Owen Sound Sun Times (On)
Thursday, February 14, 2008
I’ve finally gotten my hands on Bioshock.
The story sells Bioshock. It has echoes of Ayn Rand and Fyodr Dostoyevsky, but you’re not beaten over the head with any of this. The story is completely interactive, more so than in most games. Bioshock dumps you in Rapture, an underwater utopia gone completely wrong. As the game progresses you learn the complete history of Rapture, or not. It’s up to you.
Reviews have shown that Bioshock lived up to expectations long before I played it, so I won’t go into great detail or do a full review. I will, however, focus on some of the things I think Bioshock excels at and why they are so important to videogames on the whole.
Certain crucial plot points, like those dictating where you go in the game, are told to you over a radio that never breaks up the action, while the rest is up to you.
Scattered through the game are tape recorders with audio diaries of Rapture’s denizens. These tapes, coupled with visual cues in the environment can unravel the story of Rapture, but only if you want them to. You can blaze through the game and never know.
No other medium can tell a story this way and video games too frequently resort to telling a story like you are playing a movie: Watch a cutscene, play a level, watch a cutscene, play a level, repeat. You are essentially playing bits of a movie (Mind you this can work very well sometimes, Call of Duty 4 will blow you away with it).
Games that let you control the story like Bioshock are much less common and its critical reception tells much about its approach to storytelling.
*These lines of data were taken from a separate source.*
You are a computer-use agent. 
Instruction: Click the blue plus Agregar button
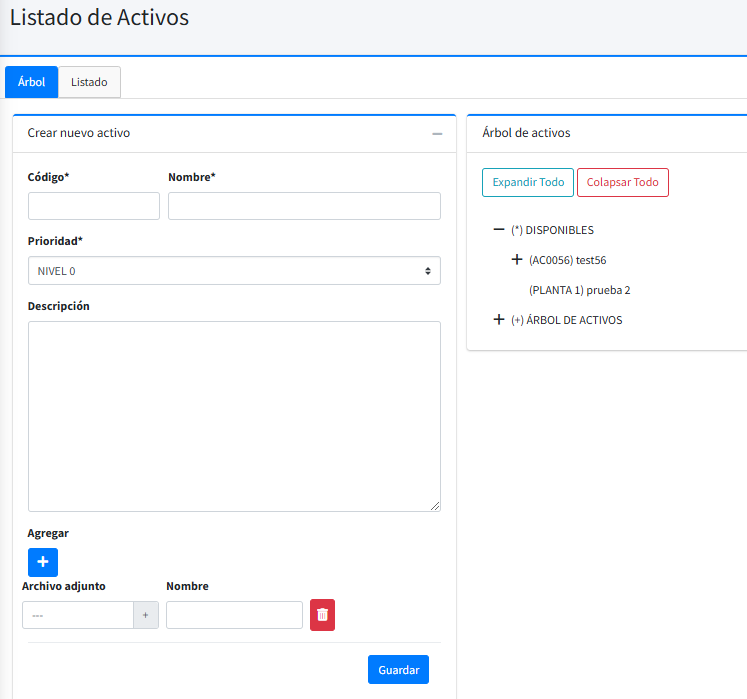point(43,562)
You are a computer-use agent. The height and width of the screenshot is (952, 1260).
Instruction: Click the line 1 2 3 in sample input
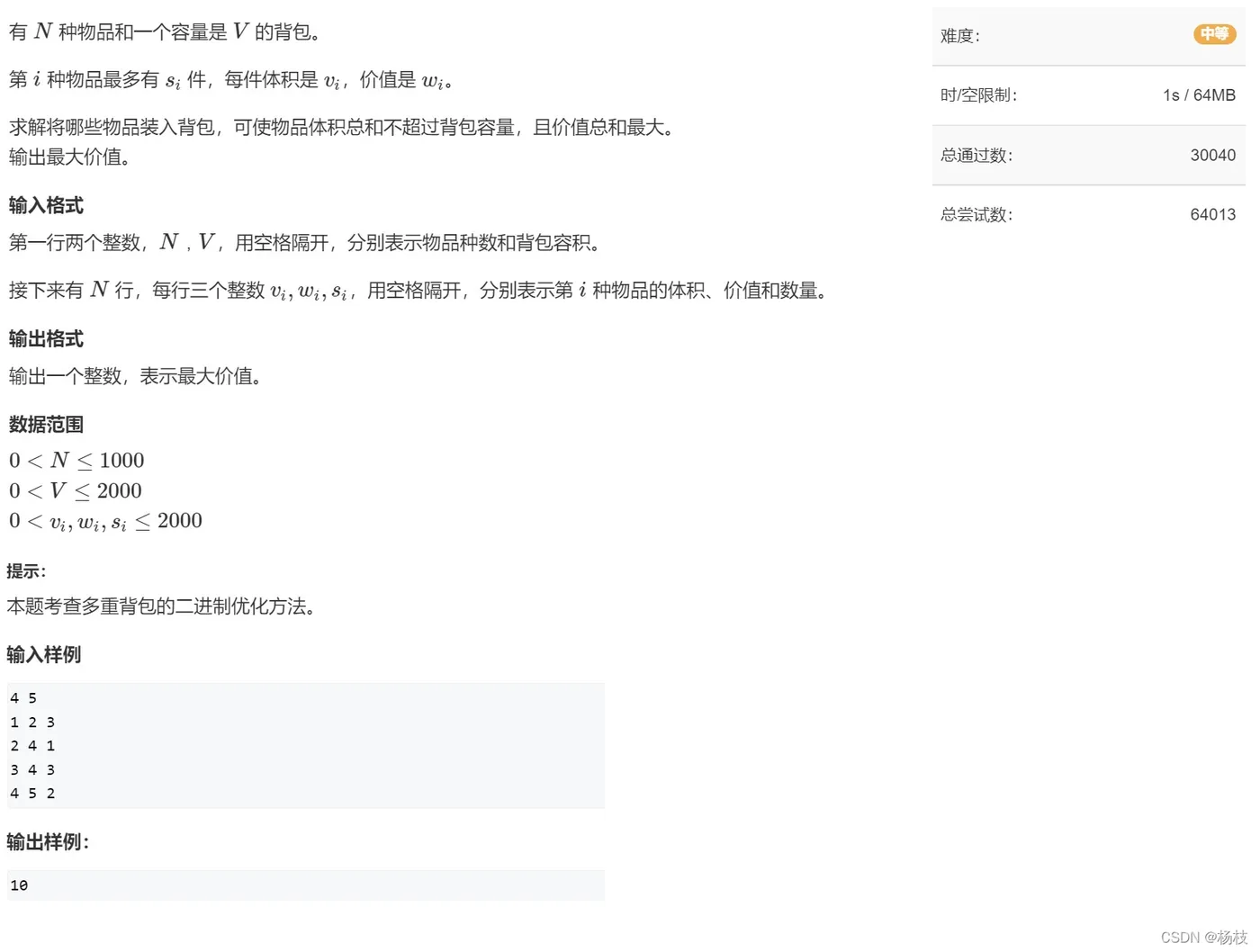click(32, 722)
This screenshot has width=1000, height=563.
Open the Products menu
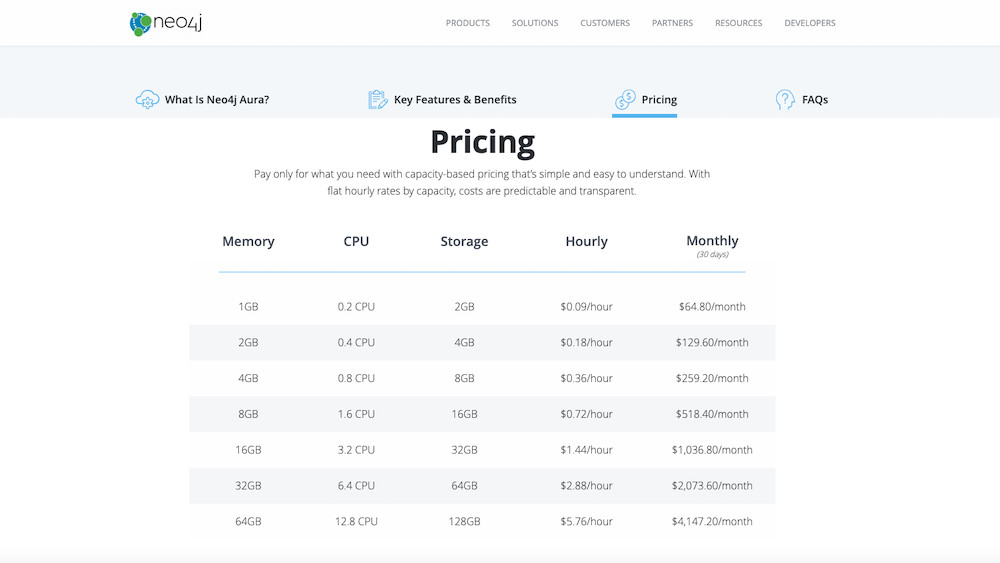pyautogui.click(x=467, y=23)
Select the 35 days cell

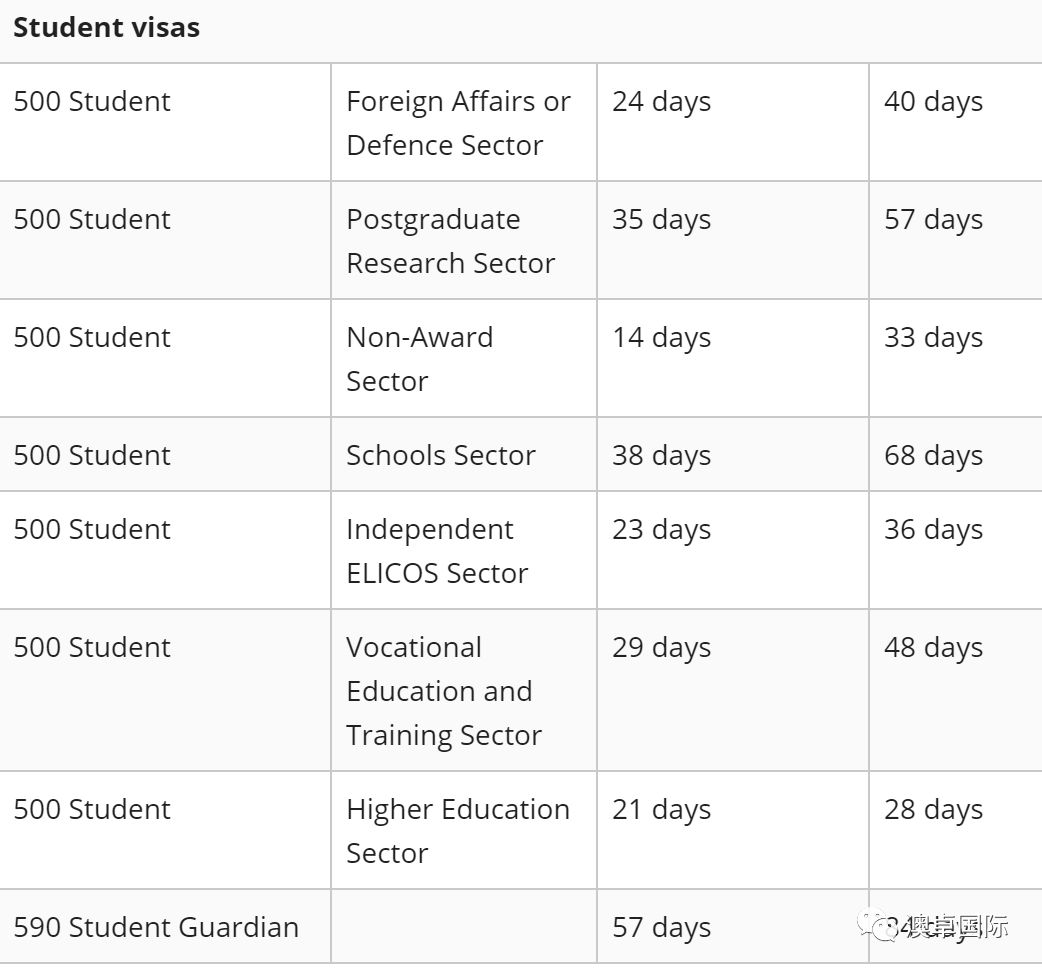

Developers should take notice. The interactivity of video games can be extended to the story, for great effect.
For the past four years I’ve had an underpowered laptop, in terms of gaming, but recently I upgraded.
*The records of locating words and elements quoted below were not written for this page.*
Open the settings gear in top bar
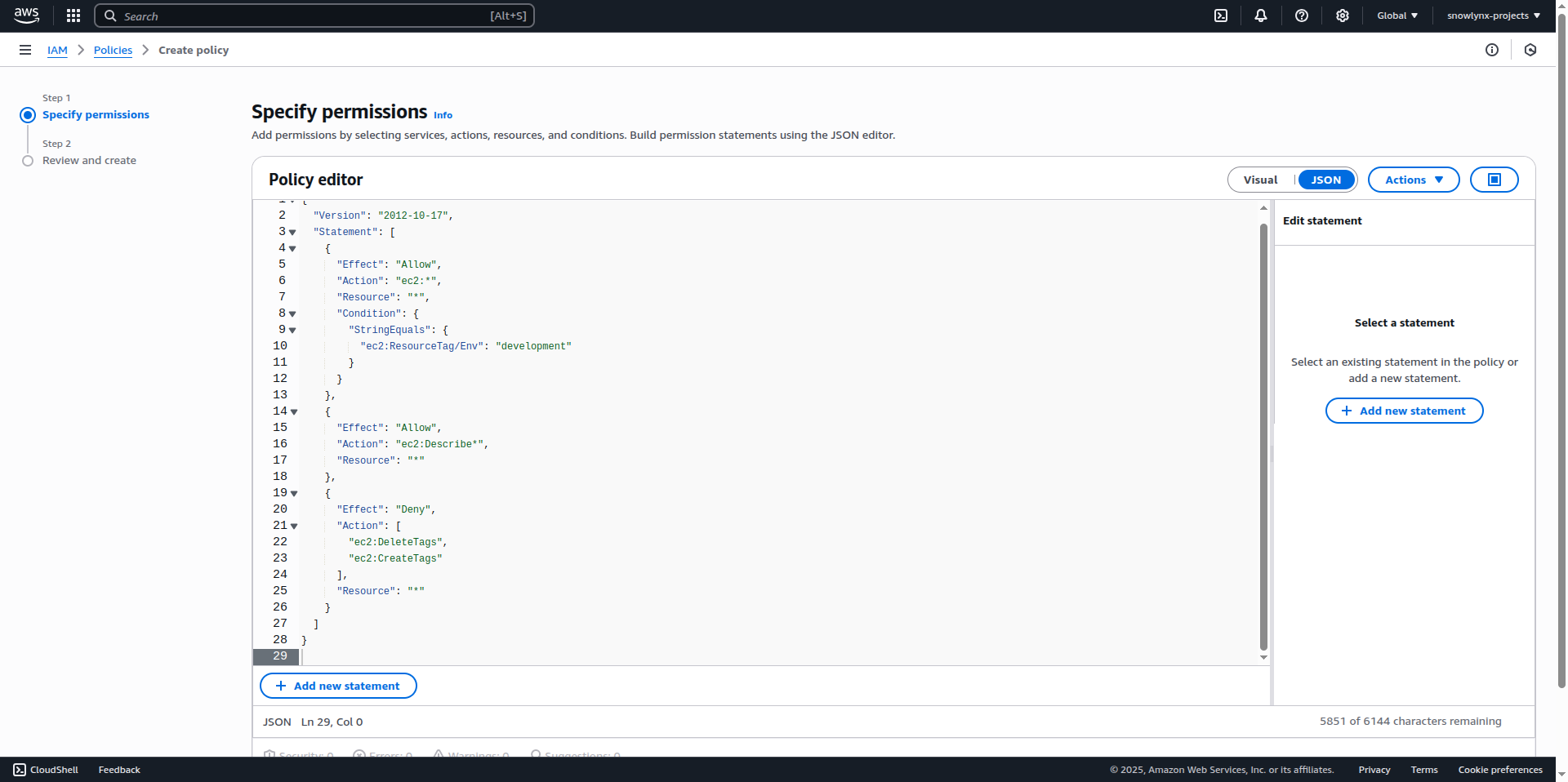Screen dimensions: 1568x782 pyautogui.click(x=1343, y=16)
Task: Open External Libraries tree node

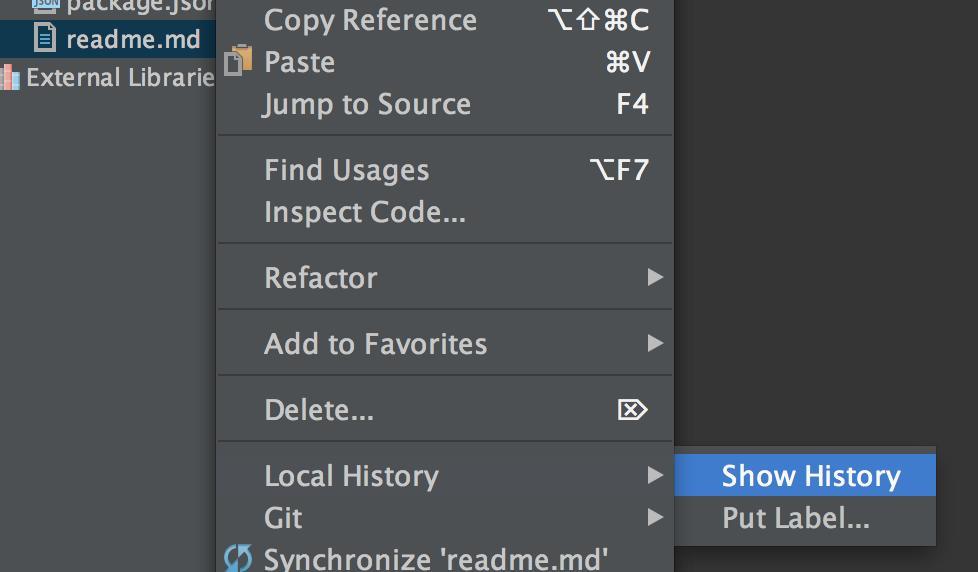Action: 120,78
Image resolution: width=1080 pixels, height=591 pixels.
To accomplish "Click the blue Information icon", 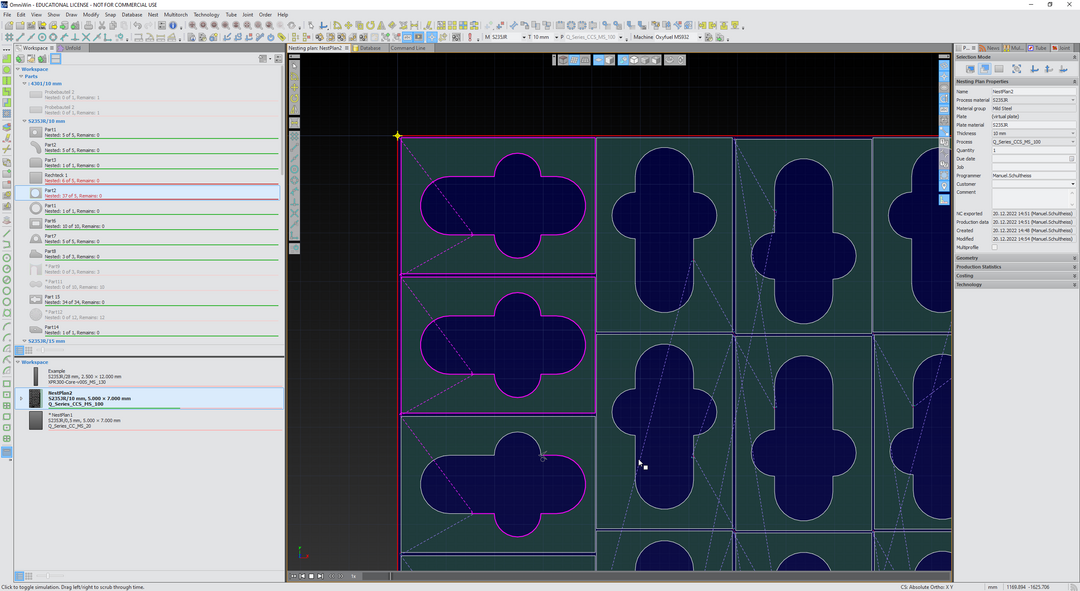I will 173,25.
With this new computer I’ve been able to start catching up on some games I’ve been missing and Bioshock was at the top of my want list ever since I found out it was in development.
Bioshock was developed by Irrational Games (now under the 2K Games umbrella) and I’m a big fan. They’ve released some of the best (and most underrated) games, so I was excited for Bioshock from the get-go.
Calen Henry is a fourth-year student of Japanese studies and multimedia at McMaster University. He grew up in Owen Sound, has been a gamer since childhood and is also interested in music and film.